Оба «Пира», — Ксенофонтов и Платонов, — имеют сходство между собою не только в том, что в них описываются пиры и застольные беседы, но также и в том, что главною темою этих бесед (у Платона даже единственною) служит любовь. Поэтому оба эти сочинения относятся к категории «любовных речей», каких в греческой литературе было немало. Конечно, описание пира могло содержать речи и на другие темы, точно так же, как и любовные речи не были связаны с жанром пира. Ксенофонт и Платон были первыми известными нам творцами сочинений в жанре пира, но не были ни единственными среди своих современников, ни даже первыми по времени, посвящавшими специальные сочинения теме о любви. Эта тема в те времена часто избиралась разными авторами. В трагедию ввел ее Эврипид, а затем ею стали пользоваться философы и ораторы. Первым нам известным образчиком любовной речи у оратора является речь Лисия, цитируемая Платоном в диалоге «Федр»; из более позднего времени до нас дошли в греческой литературе еще речи подобного жанра под именем Демосфена и Плутарха.
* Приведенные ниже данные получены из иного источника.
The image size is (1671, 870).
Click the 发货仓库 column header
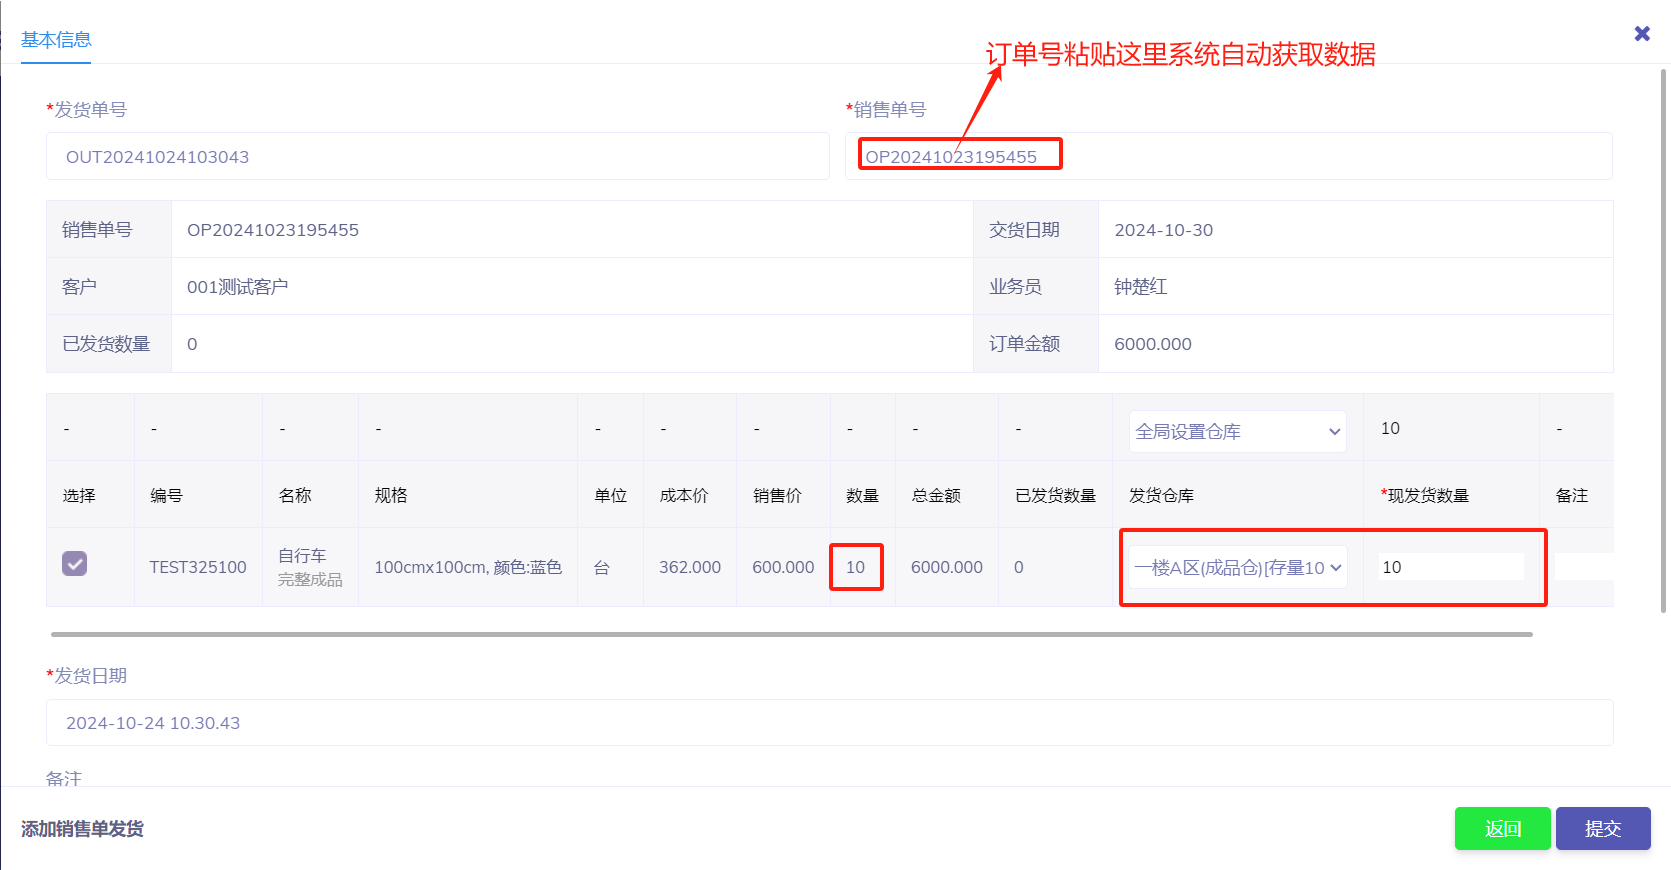(1161, 495)
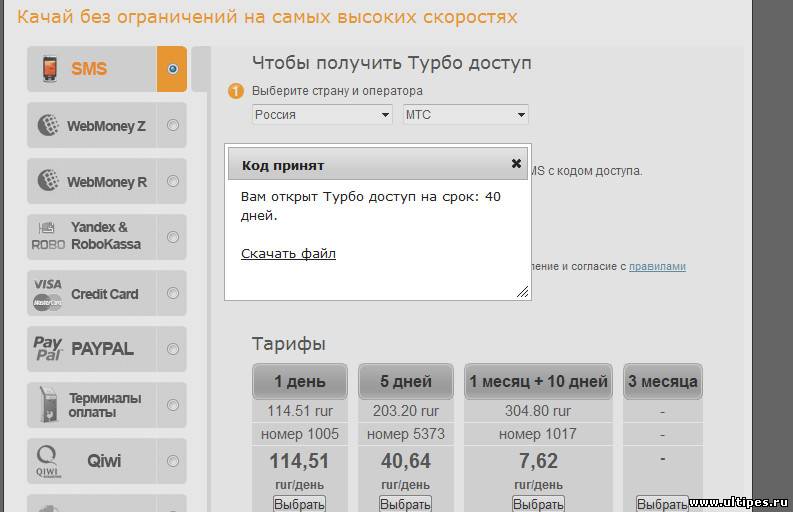Click the Qiwi wallet icon

47,461
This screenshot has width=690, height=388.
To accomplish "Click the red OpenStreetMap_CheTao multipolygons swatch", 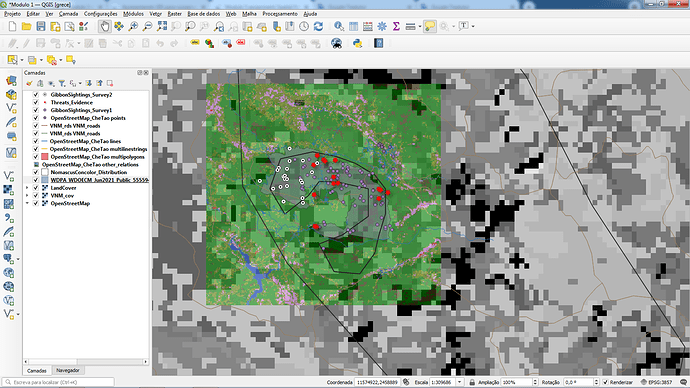I will tap(44, 157).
Глава 1[Пир у Каллия в честь Автолика. Впечатление, произведенное Автоликом на гостей. Шут Филипп]
(1) Как мне кажется, заслуживает упоминания все, что делают люди высокой нравственности — не только при занятиях серьезных, но и во время забав. Я хочу рассказать тот случай, при котором я присутствовал и который привел меня к такому убеждению.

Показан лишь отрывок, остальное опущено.